Weather reports . . . So it was a huge bustling operation.
Right in this same area at that time, they had ditto machines with the blue ink, and the first of the satellite encryption machines were there. Everything was there. There was also a pneumatic tube system. The Army had a similar communications center, the Air Force had a similar communications center. So there were these pneumatic tubes, just like a department store or a bank. You'd get this large plastic capsule with felt ends, open it up and there'd be a message inside; you'd distribute it. You could also send messages from the Navy to the Army and instead of carrying it you'd just put it in these tubes and they'd whizz off someplace, I never even knew where the other places were, but you could only assume they were upstairs or downstairs . . .
So one day I open
up the box, and in the Navy box: there's a message. It was Top Secret, it was
SETO, Southeast Asian Tactical Organization, Top Secret clearance. I looked at
it, and there was the name of a weapon. I'm a speed reader, I'm curious, so I
read it, and it was about this weapon. A cluster bomb is what it actually was,
that's what we call them now. It was a weapon that would explode and cover
every six inches of space the size of a football field with shrapnel.
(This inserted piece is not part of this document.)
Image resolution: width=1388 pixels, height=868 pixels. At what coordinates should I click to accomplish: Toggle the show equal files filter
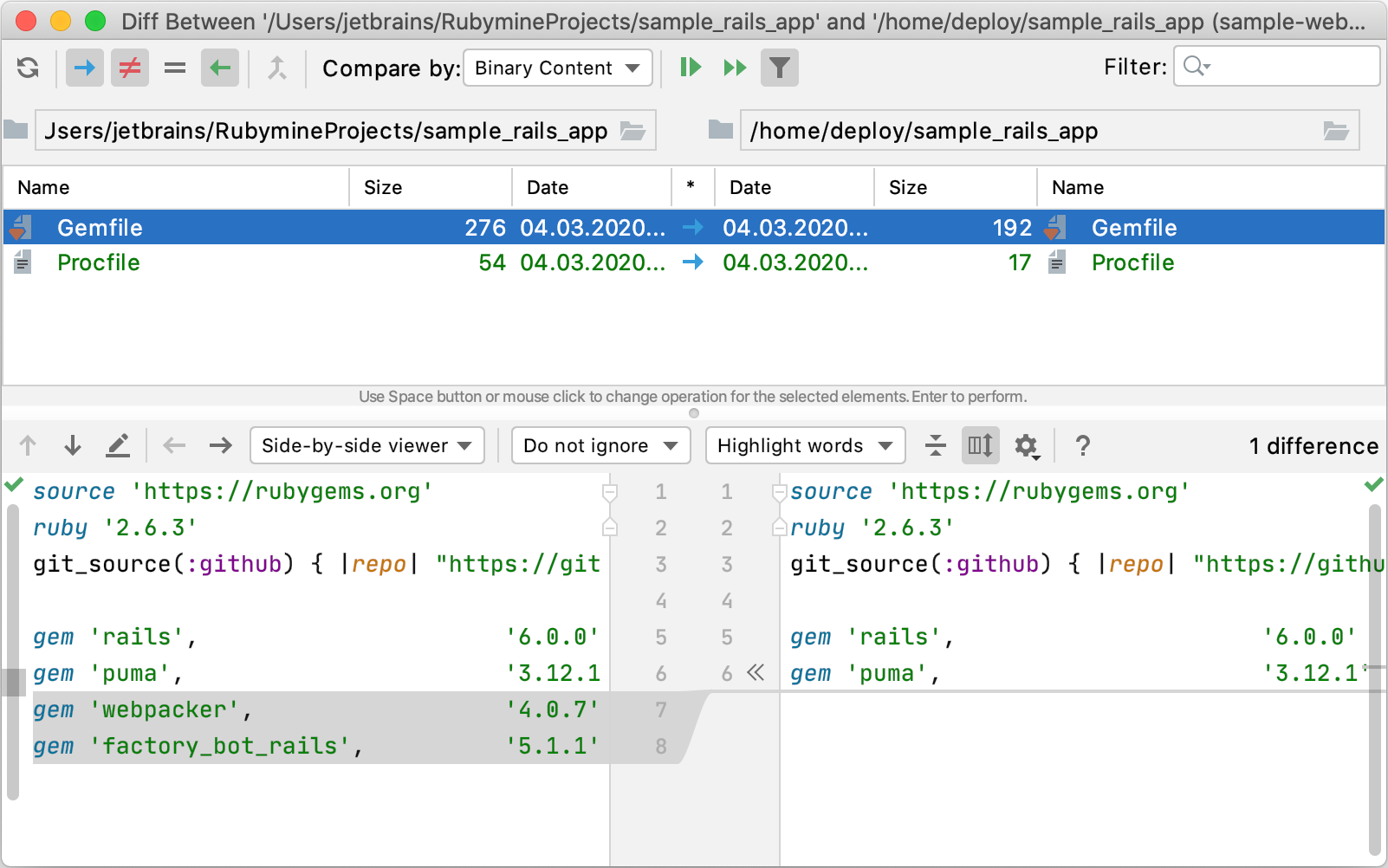pyautogui.click(x=175, y=68)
Anti-personnel weapon. And it had some name on it.
I read it, and all
of a sudden I looked up at the address and it wasn't addressed to the Navy, it
was addressed to the Air Force. So I said, oh, they miss-sent this message to
us, so I put it in the Air Force's special color coded capsule and shipped it
up to the Air Force. And, you know, I went on, finished the shift, went home,
never gave it another thought. We were handling that kinda stuff every day.
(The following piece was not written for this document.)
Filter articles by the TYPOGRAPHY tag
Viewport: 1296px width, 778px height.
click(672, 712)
Different experimental weapons and everything -- CIA reports, Defense
Intelligence reports, FBI reports on agents here and there. It was just the beginning
of Viet Nam -- we had what they called MAAGS over there, and we'd be getting reports from
the top field.
So anyway I'm
sitting there one day, weeks later. How I remember it now, at minimum, two or
three weeks later, and these two guys in civilian clothes come in to the secure
area and asked to speak to whoever was on duty, they had the date, and I said,
"Well, I've been here that long, so it had to be me." And they said,
"Were you in charge of the tubes that day?" Yeah, I took the messages
out, I put them in, I gave them to the guy who makes copies, I did this, yeah,
I guess I'm the OIC [Officer in Charge], yes."
So, they took me
into a side room and, I didn't know what the hell was going on, and they said "Do you recall a message
regarding. . ." And I didn't. They gave me the name of the weapon, it
didn't mean anything. They said," An Air Force message came here . .
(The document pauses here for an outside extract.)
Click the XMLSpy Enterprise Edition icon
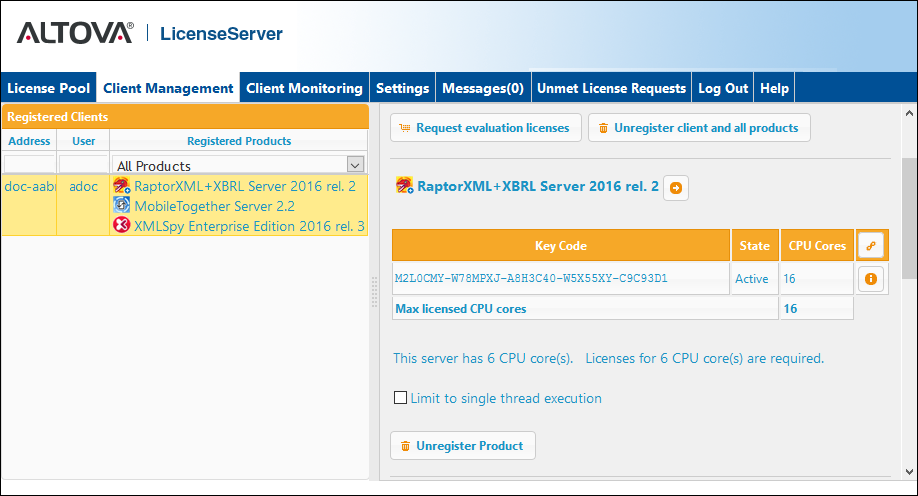The image size is (918, 496). [122, 226]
." I said, "Oh, that one, I remember that, yeah. It was Top Secret,
it came here instead of the Air Force, so I put it in a tube and sent it to the
been trying to trace that, and you didn't have the clearance to do that."
And I said, "Well I didn't have the clearance but it popped outta the tube
so I put it back where it belonged!"
"Well, did you read that?" I said "No." By this time, you'd
have to be a moron to say yes. "I just looked to where it was addressed
and shipped it, that's why I didn't know what the name of it was."
"You didn't have clearance for that, so you'll have to fill out those forms . . ." They gave me a whole batch of eight or ten forms, and that's how I obtained Air Force SETO Top Secret Clearance.
Bob Doyle was born, in 1937, at Northampton, Massachusetts. He attended public schools and graduated from Holy Cross College (1959), and obtained his law degree from Georgetown (1963). He served in the U.S. Navy from 1959 to 1961, mostly at the Pentagon on the staff of the Chief of Naval Operations. He has practiced law in Northampton from 1963 to the present and has been active in Democratic politics ("it seems forever"). He lives in the foothills of the Berkshires. With his friend and colleague, Peter D'Errico, he has for the past decade represented, among others, traditional native peoples and nations. He is married to Poppy McCluskey and they have eight children.